* _Goal of the exercise_
Each record is to be transcribed exactly.
Data provided: Begin
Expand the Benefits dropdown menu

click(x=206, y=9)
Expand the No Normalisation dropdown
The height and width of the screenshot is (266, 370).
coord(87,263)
Data provided: End
* _Response to the exercise_
Expand the Benefits dropdown menu

click(x=206, y=9)
Expand the No Normalisation dropdown
The height and width of the screenshot is (266, 370).
coord(87,263)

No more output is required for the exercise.